● Problem description:
Retype every record that follows, character for character.

● Source material:

* * * * * * *

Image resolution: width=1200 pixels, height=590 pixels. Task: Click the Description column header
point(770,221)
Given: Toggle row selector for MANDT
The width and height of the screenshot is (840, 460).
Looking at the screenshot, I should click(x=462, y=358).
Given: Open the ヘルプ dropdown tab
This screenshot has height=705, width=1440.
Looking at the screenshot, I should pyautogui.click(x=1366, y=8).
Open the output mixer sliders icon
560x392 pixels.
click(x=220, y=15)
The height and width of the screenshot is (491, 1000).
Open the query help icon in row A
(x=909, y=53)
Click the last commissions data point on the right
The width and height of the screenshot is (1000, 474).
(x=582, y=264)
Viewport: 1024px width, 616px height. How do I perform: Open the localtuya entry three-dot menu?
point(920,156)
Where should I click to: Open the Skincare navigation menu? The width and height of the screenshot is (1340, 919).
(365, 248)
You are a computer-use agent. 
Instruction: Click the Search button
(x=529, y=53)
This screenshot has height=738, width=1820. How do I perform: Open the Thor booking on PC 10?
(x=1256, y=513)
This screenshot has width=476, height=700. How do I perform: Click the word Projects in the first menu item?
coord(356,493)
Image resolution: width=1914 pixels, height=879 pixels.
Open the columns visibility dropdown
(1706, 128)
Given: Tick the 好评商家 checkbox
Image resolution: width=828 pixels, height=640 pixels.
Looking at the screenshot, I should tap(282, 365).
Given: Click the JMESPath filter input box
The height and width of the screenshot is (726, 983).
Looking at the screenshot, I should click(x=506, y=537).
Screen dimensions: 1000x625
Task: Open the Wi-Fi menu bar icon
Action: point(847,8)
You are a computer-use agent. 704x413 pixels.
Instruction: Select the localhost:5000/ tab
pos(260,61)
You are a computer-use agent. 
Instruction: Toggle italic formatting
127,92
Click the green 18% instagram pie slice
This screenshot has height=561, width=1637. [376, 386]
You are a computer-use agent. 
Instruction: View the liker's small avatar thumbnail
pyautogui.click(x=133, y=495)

* * * * * * *

● Exercise answer:
Image resolution: width=1200 pixels, height=590 pixels. Task: Click the Description column header
point(770,221)
Given: Toggle row selector for MANDT
The width and height of the screenshot is (840, 460).
Looking at the screenshot, I should click(x=462, y=358).
Given: Open the ヘルプ dropdown tab
This screenshot has height=705, width=1440.
Looking at the screenshot, I should pyautogui.click(x=1366, y=8).
Open the output mixer sliders icon
560x392 pixels.
click(x=220, y=15)
The height and width of the screenshot is (491, 1000).
Open the query help icon in row A
(x=909, y=53)
Click the last commissions data point on the right
The width and height of the screenshot is (1000, 474).
(x=582, y=264)
Viewport: 1024px width, 616px height. How do I perform: Open the localtuya entry three-dot menu?
point(920,156)
Where should I click to: Open the Skincare navigation menu? The width and height of the screenshot is (1340, 919).
(365, 248)
You are a computer-use agent. 
Instruction: Click the Search button
(x=529, y=53)
This screenshot has height=738, width=1820. How do I perform: Open the Thor booking on PC 10?
(x=1256, y=513)
This screenshot has width=476, height=700. How do I perform: Click the word Projects in the first menu item?
coord(356,493)
Image resolution: width=1914 pixels, height=879 pixels.
Open the columns visibility dropdown
(1706, 128)
Given: Tick the 好评商家 checkbox
Image resolution: width=828 pixels, height=640 pixels.
Looking at the screenshot, I should tap(282, 365).
Given: Click the JMESPath filter input box
The height and width of the screenshot is (726, 983).
Looking at the screenshot, I should click(x=506, y=537).
Screen dimensions: 1000x625
Task: Open the Wi-Fi menu bar icon
Action: point(847,8)
You are a computer-use agent. 704x413 pixels.
Instruction: Select the localhost:5000/ tab
pos(260,61)
You are a computer-use agent. 
Instruction: Toggle italic formatting
127,92
Click the green 18% instagram pie slice
This screenshot has height=561, width=1637. [376, 386]
You are a computer-use agent. 
Instruction: View the liker's small avatar thumbnail
pyautogui.click(x=133, y=495)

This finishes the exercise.